Tomorrow's Mother says the RFID system provides timely, accurate inventory data, enabling the company to improve business processes and better meet customers' needs.
By Bob Violino
Oct 20, 2008—Founded in 1979, Tomorrow's Mother manufactures and markets maternity apparel throughout the United States and Canada. The company leases maternity departments in stores in the United States (Belk, Bergner's, Bon Ton, Boston Store, Carson Pirie Scott, Elder-Beerman, Herberger's and Younkers) and Canada (The Bay). Many of these retailers are located in small towns spread across North America, so it's challenging and time-consuming for Tomorrow's Mother's managers to regularly visit each location to perform manual counts of store inventory.

The company knew that timely, accurate inventory data was critical to achieving business success—and to keeping customers happy. If merchandise failed to move in a timely manner, retailers would clog up valuable shelf space in stores. At the same time, if items were consistently out of stock, there was a good chance customers would begin shopping elsewhere. To provide greater visibility of its garments and better management of its maternity departments in more than 380 stores, Tomorrow's Mother launched a project to deploy a smart-shelf system with RFID-enabled product displays from Seeonic, based in Minneapolis, Minn.

Seeking a new way to collect real-time data regarding garment inventory in all of its stores, Tomorrow's Mother began exploring RFID-based systems that could easily be deployed in maternity departments without impacting the department store's inventory systems.

It's difficult for Tomorrow's Mother to obtain a timely, accurate inventory of clothing items in each store, for a number of reasons.
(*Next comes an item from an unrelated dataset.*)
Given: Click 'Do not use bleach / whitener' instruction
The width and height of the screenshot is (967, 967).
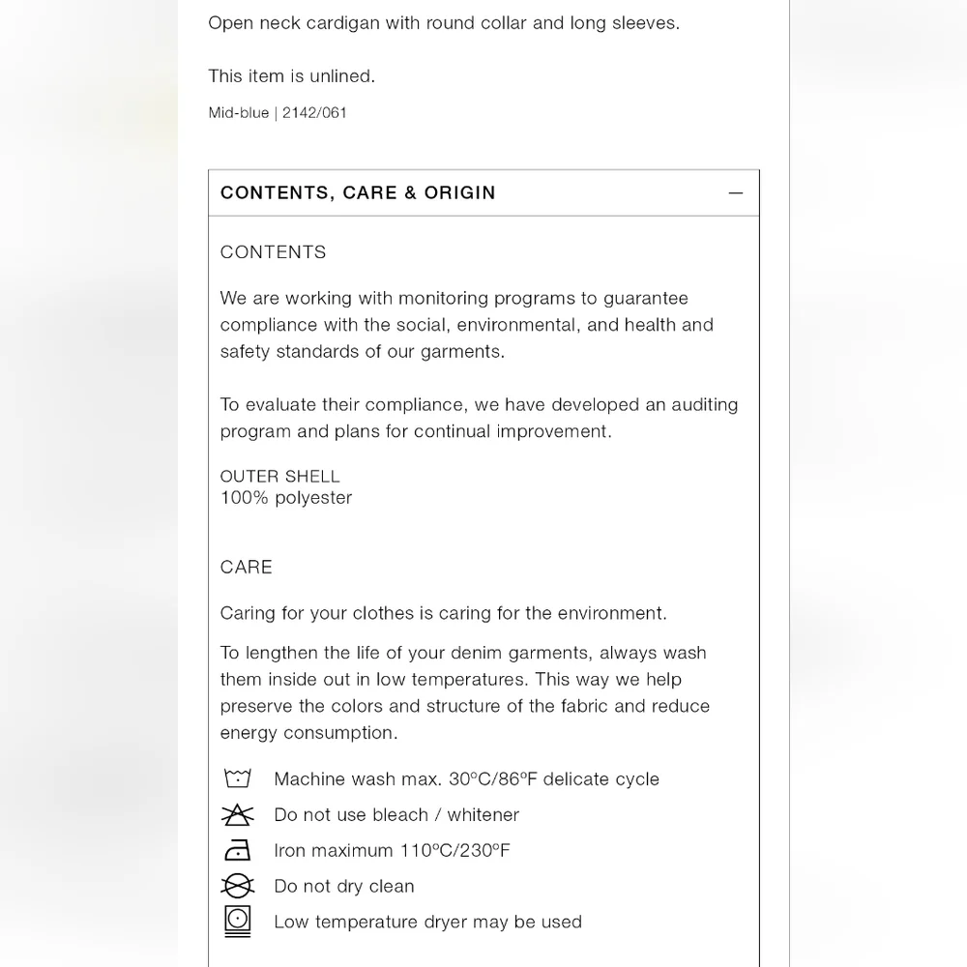Looking at the screenshot, I should (x=396, y=814).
When merchandisers visit the stores, every two to four weeks, there are often errors due to manual counting. "In addition," says Harley Feldman, Seeonic's president and chief technology officer, "by the time the [Tomorrow's Mother] headquarters staff can collect the data and react to it, the on-hands inventory may have been changed significantly."
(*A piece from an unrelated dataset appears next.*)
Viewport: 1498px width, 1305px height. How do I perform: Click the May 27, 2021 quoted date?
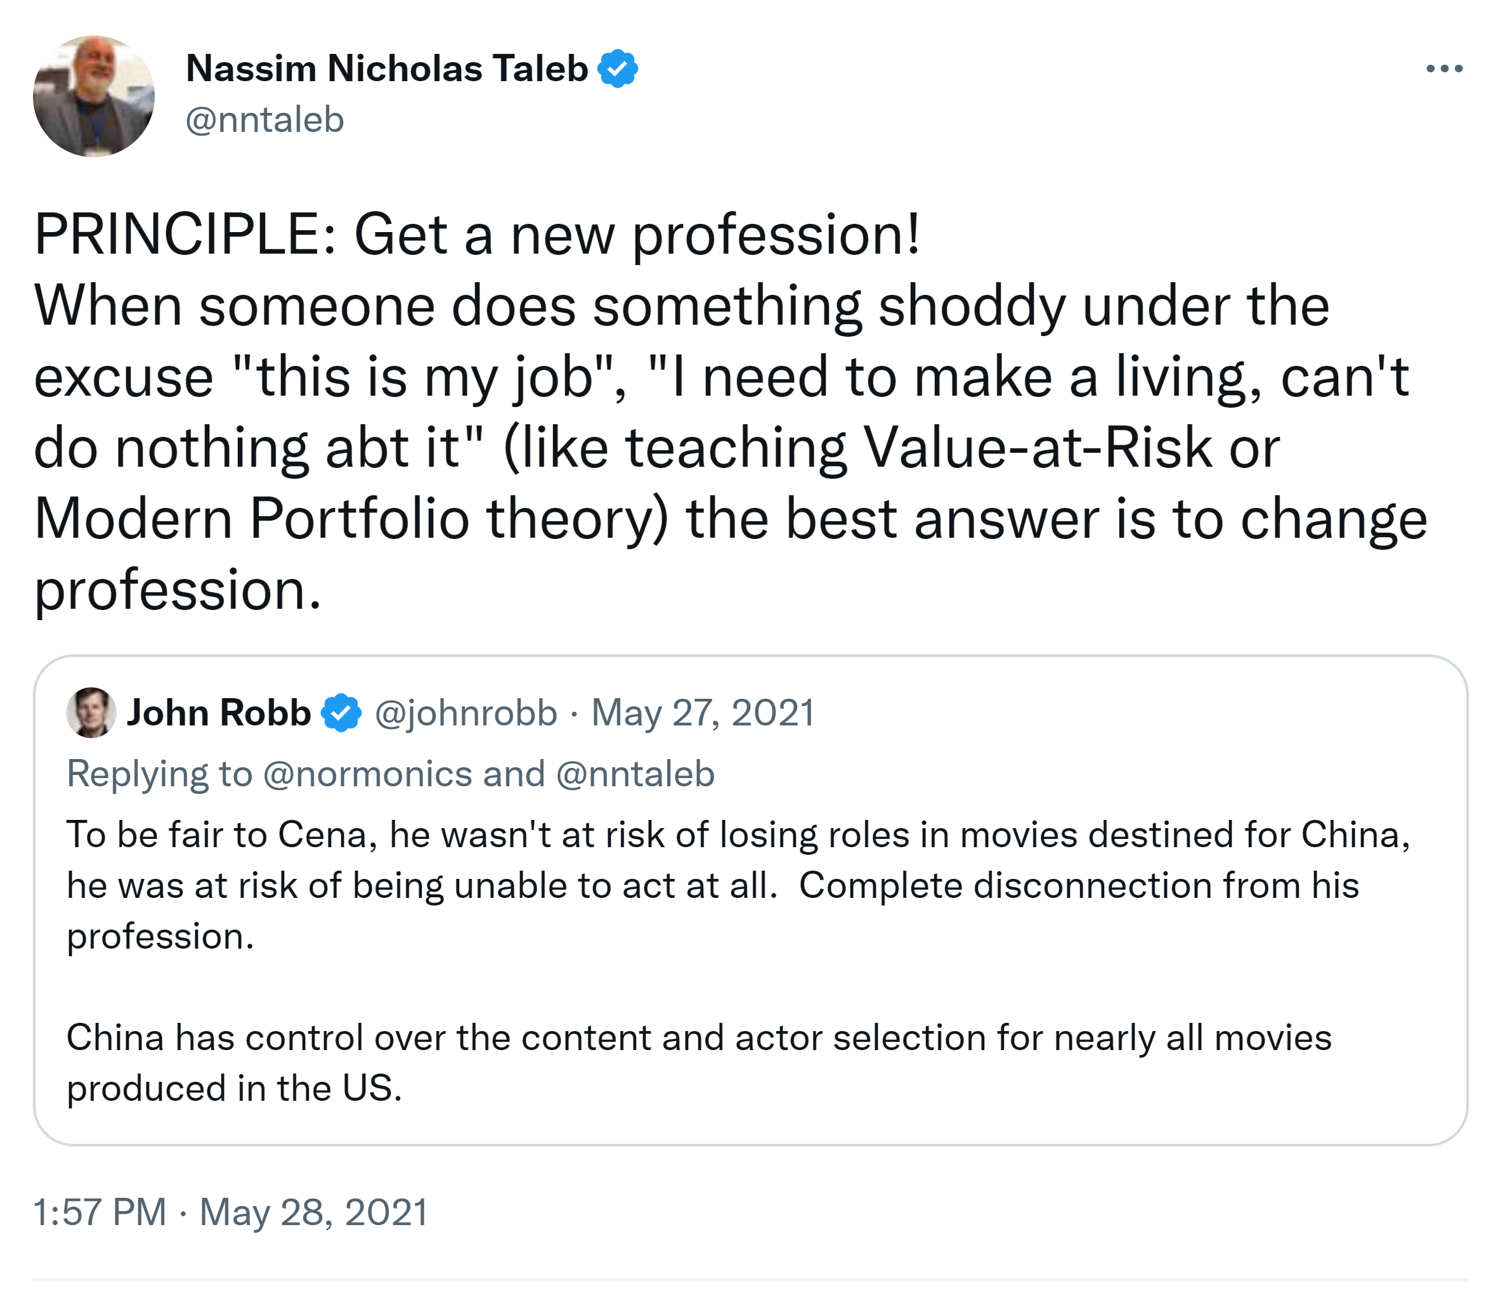pyautogui.click(x=703, y=712)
Another problem is that each department-store chain has a different point-of-sale (POS) system. "It would require information technology resources beyond the skills and financial resources of [Tomorrow's Mother] to connect to, accept data from and standardize the data from all of the sources required to get a complete picture of the current on-hands in each store," Feldman says. What's more, the POS data collected from the stores might be inaccurate and untimely. "It is collected infrequently," Feldman says, "and studying the data shows that it is different from actual on-hands in a majority of cases."

In 2007, managers at Tomorrow's Mother determined that they required a new way to collect real-time data regarding garment inventory in all of the stores, in order to improve processes. They began to explore RFID-based systems that could easily be deployed in the maternity departments without impacting the inventory systems used by the department stores.

Al Dittrich, president and CEO of Retail Associates, the St. Paul, Minn., company that owns and operates the Tomorrow's Mother stores, was familiar with various IT solutions available to retailers from his years as an executive at Target. But he determined that none of these solutions would be feasible or cost-effective for Tomorrow's Mother. Through an acquaintance, Dittrich had heard about RFID and immediately saw the technology's potential.